TASK TO CARRY OUT: Print the items below verbatim, from the line containing "Where should I click to: Click the Eksporter" through the line containing "point(915,93)", including both of those lines.

EXTRACTED INFORMATION:
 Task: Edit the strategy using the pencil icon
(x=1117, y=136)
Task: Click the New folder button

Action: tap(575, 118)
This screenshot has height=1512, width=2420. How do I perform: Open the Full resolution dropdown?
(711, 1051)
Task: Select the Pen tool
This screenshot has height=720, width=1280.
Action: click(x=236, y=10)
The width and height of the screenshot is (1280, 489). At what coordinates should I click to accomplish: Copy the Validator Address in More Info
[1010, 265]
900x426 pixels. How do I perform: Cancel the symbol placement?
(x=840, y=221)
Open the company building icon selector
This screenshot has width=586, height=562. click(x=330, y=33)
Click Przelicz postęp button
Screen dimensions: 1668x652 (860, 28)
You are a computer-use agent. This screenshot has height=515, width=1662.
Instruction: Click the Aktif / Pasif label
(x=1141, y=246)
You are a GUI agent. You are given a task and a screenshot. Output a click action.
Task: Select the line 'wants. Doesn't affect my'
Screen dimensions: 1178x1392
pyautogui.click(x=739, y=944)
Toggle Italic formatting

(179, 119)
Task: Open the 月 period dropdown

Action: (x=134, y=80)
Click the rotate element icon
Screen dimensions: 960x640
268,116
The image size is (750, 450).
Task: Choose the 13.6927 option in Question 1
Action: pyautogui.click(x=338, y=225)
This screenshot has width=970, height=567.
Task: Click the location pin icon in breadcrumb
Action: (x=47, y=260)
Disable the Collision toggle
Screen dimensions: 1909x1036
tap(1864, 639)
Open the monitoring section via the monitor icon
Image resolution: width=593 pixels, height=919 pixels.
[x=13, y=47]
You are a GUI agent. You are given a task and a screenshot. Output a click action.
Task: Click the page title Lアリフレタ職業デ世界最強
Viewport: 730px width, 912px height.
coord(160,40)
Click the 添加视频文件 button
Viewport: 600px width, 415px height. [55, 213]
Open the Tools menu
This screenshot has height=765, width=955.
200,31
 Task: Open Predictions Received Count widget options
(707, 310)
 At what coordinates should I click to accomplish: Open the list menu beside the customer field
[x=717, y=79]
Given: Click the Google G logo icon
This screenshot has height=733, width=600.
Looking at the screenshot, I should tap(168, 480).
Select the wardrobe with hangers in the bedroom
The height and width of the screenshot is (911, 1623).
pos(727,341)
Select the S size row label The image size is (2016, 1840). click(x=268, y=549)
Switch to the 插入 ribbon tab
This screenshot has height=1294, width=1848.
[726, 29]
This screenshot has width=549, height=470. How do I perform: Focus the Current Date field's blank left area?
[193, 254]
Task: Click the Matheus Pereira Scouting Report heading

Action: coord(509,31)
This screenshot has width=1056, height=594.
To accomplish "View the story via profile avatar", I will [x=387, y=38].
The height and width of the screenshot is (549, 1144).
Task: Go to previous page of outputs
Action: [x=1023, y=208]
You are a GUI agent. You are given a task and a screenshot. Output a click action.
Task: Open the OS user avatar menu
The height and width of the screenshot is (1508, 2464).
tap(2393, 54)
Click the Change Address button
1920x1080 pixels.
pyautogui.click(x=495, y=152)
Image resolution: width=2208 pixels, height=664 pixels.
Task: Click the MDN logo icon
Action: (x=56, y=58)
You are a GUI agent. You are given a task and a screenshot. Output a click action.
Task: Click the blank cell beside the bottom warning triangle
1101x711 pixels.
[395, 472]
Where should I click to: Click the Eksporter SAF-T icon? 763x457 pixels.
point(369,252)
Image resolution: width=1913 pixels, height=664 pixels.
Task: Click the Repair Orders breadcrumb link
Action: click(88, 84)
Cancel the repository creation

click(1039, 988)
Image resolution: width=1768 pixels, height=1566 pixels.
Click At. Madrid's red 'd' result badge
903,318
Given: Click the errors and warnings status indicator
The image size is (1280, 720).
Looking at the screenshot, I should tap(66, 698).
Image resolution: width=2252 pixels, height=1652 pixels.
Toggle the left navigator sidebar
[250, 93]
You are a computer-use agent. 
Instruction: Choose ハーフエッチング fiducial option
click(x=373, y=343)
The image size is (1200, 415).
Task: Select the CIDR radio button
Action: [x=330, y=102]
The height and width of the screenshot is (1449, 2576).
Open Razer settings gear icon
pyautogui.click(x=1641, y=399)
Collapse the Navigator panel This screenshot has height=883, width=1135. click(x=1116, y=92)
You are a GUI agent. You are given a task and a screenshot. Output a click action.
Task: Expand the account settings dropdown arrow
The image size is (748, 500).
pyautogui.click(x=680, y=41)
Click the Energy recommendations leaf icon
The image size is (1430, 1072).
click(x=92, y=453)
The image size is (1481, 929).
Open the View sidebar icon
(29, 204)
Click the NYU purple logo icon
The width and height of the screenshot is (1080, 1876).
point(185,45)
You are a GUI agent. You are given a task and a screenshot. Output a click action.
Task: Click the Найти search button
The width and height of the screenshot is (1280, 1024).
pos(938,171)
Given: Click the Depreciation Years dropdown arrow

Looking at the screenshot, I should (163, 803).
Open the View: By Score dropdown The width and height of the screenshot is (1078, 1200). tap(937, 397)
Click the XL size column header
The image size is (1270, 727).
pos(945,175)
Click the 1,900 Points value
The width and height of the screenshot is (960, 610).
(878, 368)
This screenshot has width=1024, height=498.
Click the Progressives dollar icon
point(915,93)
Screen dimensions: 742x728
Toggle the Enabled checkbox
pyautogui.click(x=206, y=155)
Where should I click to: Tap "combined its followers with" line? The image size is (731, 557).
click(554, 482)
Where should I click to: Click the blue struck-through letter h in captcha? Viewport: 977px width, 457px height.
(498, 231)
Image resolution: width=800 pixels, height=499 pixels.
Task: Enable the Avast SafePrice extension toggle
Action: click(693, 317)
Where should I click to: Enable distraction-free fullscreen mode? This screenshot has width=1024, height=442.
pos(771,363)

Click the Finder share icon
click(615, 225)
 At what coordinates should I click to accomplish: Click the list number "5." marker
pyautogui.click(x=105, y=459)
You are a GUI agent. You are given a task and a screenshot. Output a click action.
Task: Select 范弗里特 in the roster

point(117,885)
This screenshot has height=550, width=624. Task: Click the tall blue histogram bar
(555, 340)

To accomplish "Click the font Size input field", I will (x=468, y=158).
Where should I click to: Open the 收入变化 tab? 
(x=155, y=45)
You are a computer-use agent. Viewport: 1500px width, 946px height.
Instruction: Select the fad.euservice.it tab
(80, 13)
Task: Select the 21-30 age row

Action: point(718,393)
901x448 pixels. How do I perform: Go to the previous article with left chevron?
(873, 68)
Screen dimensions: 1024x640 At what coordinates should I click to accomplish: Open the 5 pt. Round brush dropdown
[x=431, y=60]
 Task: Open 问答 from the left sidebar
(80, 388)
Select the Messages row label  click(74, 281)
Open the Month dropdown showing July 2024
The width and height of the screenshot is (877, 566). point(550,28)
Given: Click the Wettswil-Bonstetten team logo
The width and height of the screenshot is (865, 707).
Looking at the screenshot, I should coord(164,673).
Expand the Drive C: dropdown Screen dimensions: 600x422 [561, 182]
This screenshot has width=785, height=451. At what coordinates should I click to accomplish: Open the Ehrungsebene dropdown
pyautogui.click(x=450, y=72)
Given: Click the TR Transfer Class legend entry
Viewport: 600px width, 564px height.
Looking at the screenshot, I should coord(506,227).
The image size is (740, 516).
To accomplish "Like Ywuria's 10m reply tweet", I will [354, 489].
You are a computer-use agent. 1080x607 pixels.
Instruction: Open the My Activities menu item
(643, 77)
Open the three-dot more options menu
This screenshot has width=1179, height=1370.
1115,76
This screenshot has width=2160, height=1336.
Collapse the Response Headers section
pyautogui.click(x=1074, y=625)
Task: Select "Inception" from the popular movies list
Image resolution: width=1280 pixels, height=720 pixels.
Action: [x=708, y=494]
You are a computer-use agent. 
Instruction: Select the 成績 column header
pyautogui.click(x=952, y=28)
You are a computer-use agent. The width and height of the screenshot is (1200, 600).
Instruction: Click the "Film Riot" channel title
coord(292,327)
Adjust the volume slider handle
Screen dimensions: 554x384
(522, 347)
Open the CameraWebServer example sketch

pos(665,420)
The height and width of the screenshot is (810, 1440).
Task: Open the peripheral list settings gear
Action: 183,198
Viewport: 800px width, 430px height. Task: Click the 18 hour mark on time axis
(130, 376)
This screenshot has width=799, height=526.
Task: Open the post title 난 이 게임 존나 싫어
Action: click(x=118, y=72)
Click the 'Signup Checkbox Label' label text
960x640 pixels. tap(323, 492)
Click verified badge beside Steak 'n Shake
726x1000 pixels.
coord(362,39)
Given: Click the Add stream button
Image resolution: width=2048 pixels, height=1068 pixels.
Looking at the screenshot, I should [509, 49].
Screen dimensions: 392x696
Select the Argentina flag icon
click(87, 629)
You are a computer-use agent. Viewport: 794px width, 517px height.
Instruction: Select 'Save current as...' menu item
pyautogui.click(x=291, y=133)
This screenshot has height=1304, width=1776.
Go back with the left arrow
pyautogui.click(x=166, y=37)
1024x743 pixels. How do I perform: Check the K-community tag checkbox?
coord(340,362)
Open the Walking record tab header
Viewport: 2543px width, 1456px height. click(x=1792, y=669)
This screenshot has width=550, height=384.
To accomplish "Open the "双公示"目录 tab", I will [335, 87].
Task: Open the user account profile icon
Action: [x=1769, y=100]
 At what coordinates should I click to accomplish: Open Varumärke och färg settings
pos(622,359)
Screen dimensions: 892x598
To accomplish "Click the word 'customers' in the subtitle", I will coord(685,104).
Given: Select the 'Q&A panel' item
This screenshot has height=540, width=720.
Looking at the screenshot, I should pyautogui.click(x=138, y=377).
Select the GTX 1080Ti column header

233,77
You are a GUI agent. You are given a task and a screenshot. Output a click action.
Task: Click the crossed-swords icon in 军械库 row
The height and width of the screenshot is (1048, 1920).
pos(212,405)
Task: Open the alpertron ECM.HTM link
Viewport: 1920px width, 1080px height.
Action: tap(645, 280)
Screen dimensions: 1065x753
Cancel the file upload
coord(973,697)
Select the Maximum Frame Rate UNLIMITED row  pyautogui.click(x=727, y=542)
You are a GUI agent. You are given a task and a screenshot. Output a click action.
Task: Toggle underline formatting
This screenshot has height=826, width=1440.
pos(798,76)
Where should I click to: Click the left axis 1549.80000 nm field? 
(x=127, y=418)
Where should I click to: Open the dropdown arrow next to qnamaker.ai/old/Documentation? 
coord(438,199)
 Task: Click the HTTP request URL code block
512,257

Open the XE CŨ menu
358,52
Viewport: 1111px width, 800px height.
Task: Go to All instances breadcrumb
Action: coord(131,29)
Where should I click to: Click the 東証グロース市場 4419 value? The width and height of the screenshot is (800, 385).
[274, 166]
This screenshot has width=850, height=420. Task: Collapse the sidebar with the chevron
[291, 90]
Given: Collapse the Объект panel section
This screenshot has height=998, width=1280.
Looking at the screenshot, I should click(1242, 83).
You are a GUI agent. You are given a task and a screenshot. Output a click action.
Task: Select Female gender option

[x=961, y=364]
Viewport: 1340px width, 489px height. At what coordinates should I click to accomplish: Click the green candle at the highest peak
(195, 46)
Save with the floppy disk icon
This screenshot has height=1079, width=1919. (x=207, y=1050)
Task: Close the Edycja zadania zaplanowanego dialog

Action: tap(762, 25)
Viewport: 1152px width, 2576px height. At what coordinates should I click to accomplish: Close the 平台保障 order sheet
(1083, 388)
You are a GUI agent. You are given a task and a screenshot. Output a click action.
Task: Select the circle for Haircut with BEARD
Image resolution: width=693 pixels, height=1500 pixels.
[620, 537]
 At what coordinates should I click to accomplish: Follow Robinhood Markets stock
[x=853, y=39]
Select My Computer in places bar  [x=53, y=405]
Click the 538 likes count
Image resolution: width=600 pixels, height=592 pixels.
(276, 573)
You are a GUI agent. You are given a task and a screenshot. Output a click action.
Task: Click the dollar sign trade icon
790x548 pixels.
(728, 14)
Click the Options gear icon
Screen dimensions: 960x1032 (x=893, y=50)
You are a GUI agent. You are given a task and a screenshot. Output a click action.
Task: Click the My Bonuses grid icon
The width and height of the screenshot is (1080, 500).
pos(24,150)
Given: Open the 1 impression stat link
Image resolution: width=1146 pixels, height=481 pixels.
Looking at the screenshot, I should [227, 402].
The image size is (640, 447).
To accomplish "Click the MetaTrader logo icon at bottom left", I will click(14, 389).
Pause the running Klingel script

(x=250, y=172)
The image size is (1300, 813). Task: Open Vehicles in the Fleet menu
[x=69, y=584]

WORKED SOLUTION:
Where should I click to: Click the Eksporter SAF-T icon? 763x457 pixels.
point(369,252)
Image resolution: width=1913 pixels, height=664 pixels.
Task: Click the Repair Orders breadcrumb link
Action: click(88, 84)
Cancel the repository creation

click(1039, 988)
Image resolution: width=1768 pixels, height=1566 pixels.
Click At. Madrid's red 'd' result badge
903,318
Given: Click the errors and warnings status indicator
The image size is (1280, 720).
Looking at the screenshot, I should tap(66, 698).
Image resolution: width=2252 pixels, height=1652 pixels.
Toggle the left navigator sidebar
[250, 93]
You are a computer-use agent. 
Instruction: Choose ハーフエッチング fiducial option
click(x=373, y=343)
The image size is (1200, 415).
Task: Select the CIDR radio button
Action: [x=330, y=102]
The height and width of the screenshot is (1449, 2576).
Open Razer settings gear icon
pyautogui.click(x=1641, y=399)
Collapse the Navigator panel This screenshot has height=883, width=1135. click(x=1116, y=92)
You are a GUI agent. You are given a task and a screenshot. Output a click action.
Task: Expand the account settings dropdown arrow
The image size is (748, 500).
pyautogui.click(x=680, y=41)
Click the Energy recommendations leaf icon
The image size is (1430, 1072).
click(x=92, y=453)
The image size is (1481, 929).
Open the View sidebar icon
(29, 204)
Click the NYU purple logo icon
The width and height of the screenshot is (1080, 1876).
point(185,45)
You are a GUI agent. You are given a task and a screenshot. Output a click action.
Task: Click the Найти search button
The width and height of the screenshot is (1280, 1024).
pos(938,171)
Given: Click the Depreciation Years dropdown arrow

Looking at the screenshot, I should (163, 803).
Open the View: By Score dropdown The width and height of the screenshot is (1078, 1200). tap(937, 397)
Click the XL size column header
The image size is (1270, 727).
pos(945,175)
Click the 1,900 Points value
The width and height of the screenshot is (960, 610).
(878, 368)
This screenshot has width=1024, height=498.
Click the Progressives dollar icon
point(915,93)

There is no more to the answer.